The controlling material was always present. The integration that had been keeping it at bay under normal load has simply given out. What the crisis has done is not create a new person. It has removed the leader’s capacity to remain the one they had been performing.

The persistent myth of crisis leadership

The leadership literature contains a persistent and expensive myth: that crisis forges character. The bad version of the leader who appears under pressure is treated as an aberration — something the situation produced that was not there before, which will disappear when the situation resolves.

My experience, across two decades of close work with senior leaders, is the opposite. Crisis does not forge character. It reveals what character had been doing, quietly, beneath the daily composure. The controlling material, the manipulative material, the grandiose material, the avoidant material — all of it was present before the crisis. What the crisis did was consume the cognitive and somatic resources the leader had been using to keep it managed.

This matters significantly for how organisations respond. If the tyrant is genuinely an aberration — an unfortunate overflow produced by exceptional circumstances — then the appropriate response is to wait it out. Once the crisis resolves, the familiar leader returns.

If the tyrant is instead a pre-existing pattern that has surfaced because containment has given way, then waiting produces a different outcome. The containment rebuilds, imperfectly, in the aftermath. The pattern remains. It will surface again in the next crisis, with the same signature. And the people around the leader will, collectively and silently, have begun the long process of losing trust in the integration that had held before.

What actually happens physiologically

Under acute sustained pressure, three things happen simultaneously to the neural and somatic architecture that ordinarily keeps shadow material managed.

First, the prefrontal cortex — which is the structure that does the slow integrative work of holding multiple perspectives, moderating impulse, and producing considered response — begins to cede influence to faster subcortical systems.
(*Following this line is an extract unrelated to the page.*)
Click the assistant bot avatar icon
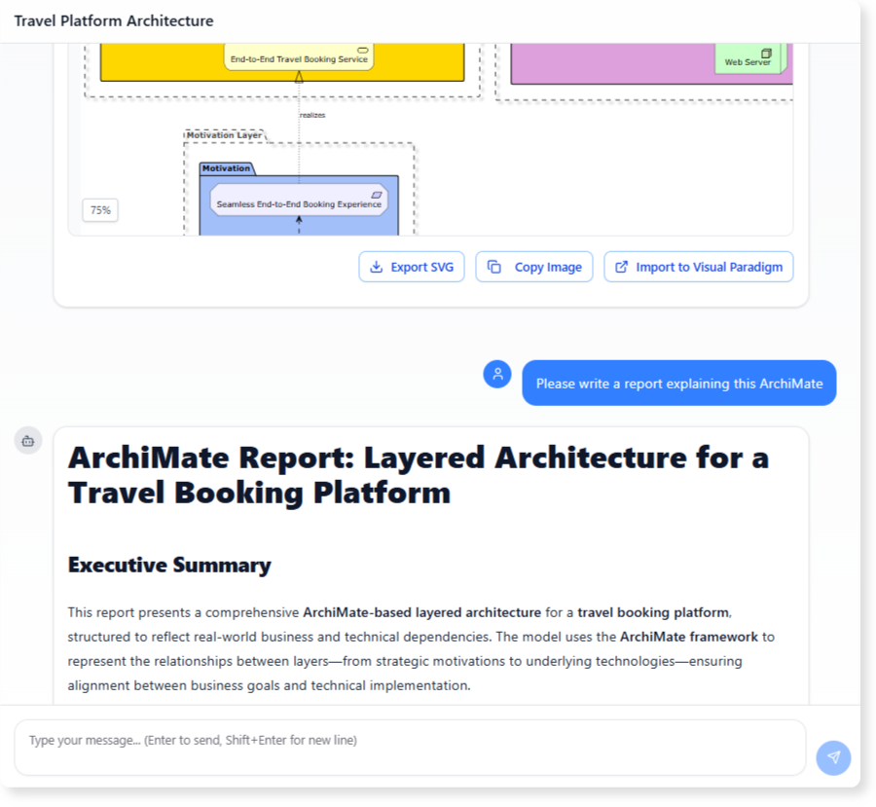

This is evolutionarily appropriate under physical threat. It is developmentally catastrophic under chronic strategic threat, because the integrative work itself is what had been keeping the shadow material contained.

Second, the body’s regulatory capacity — its ability to return the nervous system to a baseline state after activation — becomes increasingly compromised the longer the pressure persists. Activation becomes structural. The leader is permanently operating at a level of arousal that was previously reserved for specific high-intensity moments. The shadow material that is held in check by normal regulation begins to leak through the gaps that sustained activation has produced.

Third, the leader’s social and relational support systems — the trusted advisors, the space to reflect, the feedback loops that had been reliably surfacing concerning behaviour — often degrade precisely when they are most needed. Calendars compress. Time for reflection disappears. Those who might have said “I think you’re handling this badly” are either not available or not being listened to.

The combination is predictable. The leader under crisis has less integrative capacity, more baseline activation, and fewer external correctives than at any point in normal operation. The shadow material, which had been managed by the sum of all three, now has unusually clear access to the driver’s seat.

Crisis does not create the tyrant. It reveals which shadow material was already active, and removes the capacity that had been keeping it at bay.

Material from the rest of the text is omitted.